Requirement | Where an image occurs, skip it and print the rest of the records verbatim.

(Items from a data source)

Start of Block

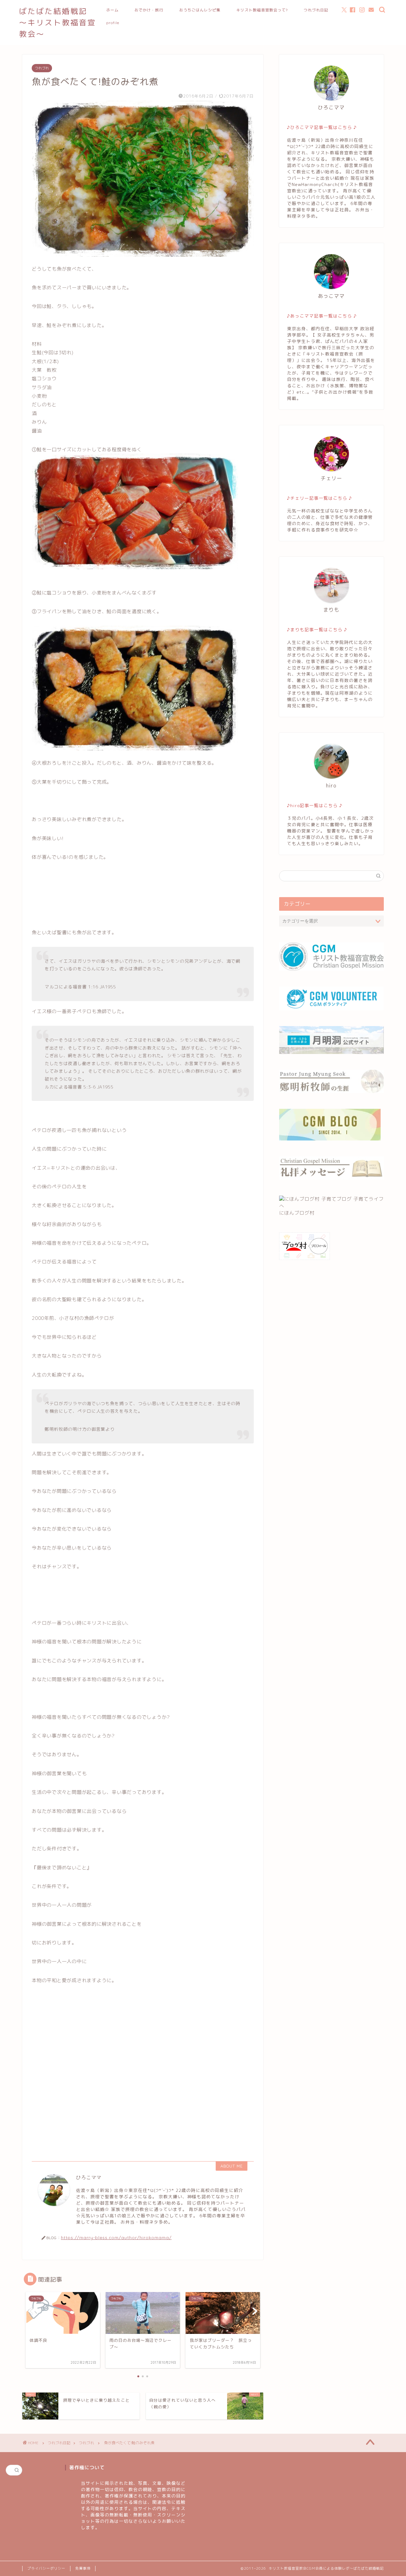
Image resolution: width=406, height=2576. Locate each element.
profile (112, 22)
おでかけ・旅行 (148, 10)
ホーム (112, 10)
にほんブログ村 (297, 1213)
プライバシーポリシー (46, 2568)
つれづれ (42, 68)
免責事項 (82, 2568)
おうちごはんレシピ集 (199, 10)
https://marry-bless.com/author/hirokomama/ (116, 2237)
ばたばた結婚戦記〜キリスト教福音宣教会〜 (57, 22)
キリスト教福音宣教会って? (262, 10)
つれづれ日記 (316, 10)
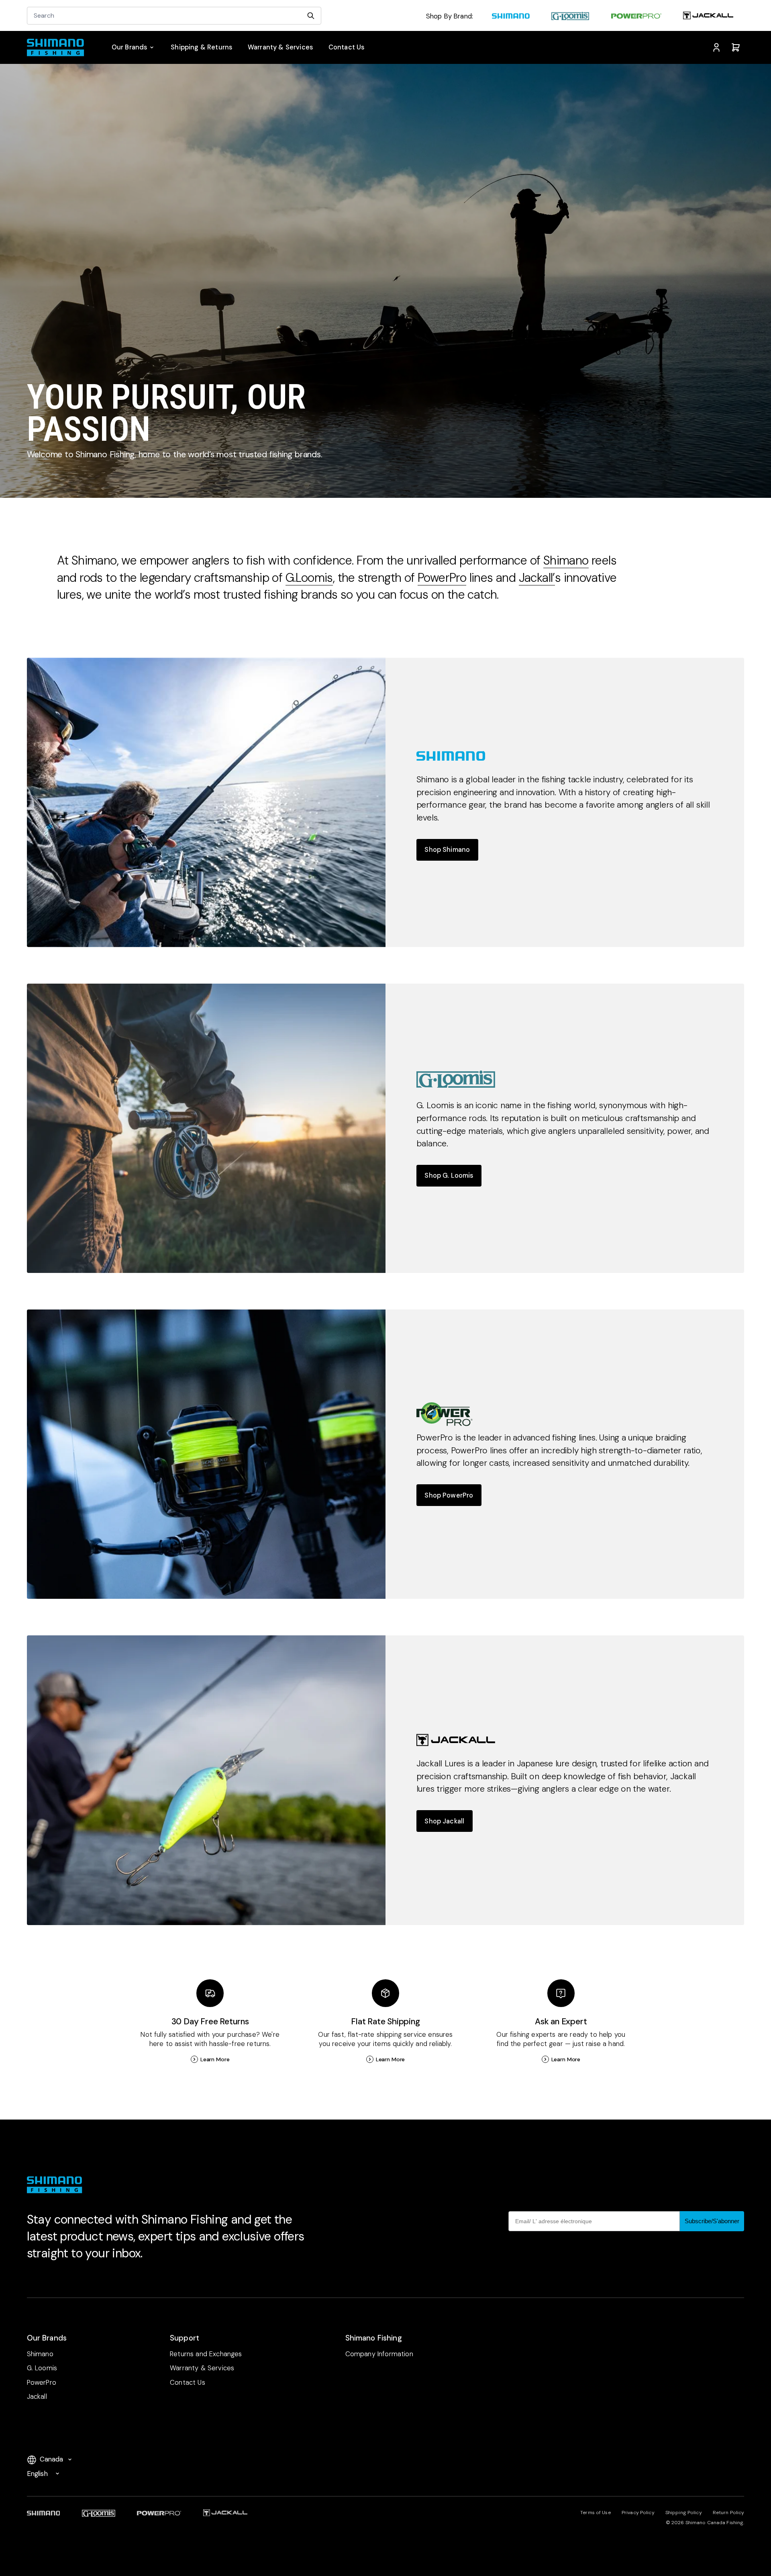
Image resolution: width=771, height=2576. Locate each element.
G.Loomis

End of Block

Solution for this task |
Image resolution: width=406, height=2576. Locate each element.
profile (112, 22)
おでかけ・旅行 (148, 10)
ホーム (112, 10)
にほんブログ村 (297, 1213)
プライバシーポリシー (46, 2568)
つれづれ (42, 68)
免責事項 (82, 2568)
おうちごはんレシピ集 (199, 10)
https://marry-bless.com/author/hirokomama/ (116, 2237)
ばたばた結婚戦記〜キリスト教福音宣教会〜 (57, 22)
キリスト教福音宣教会って? (262, 10)
つれづれ日記 (316, 10)
Image resolution: width=771, height=2576. Locate each element.
G.Loomis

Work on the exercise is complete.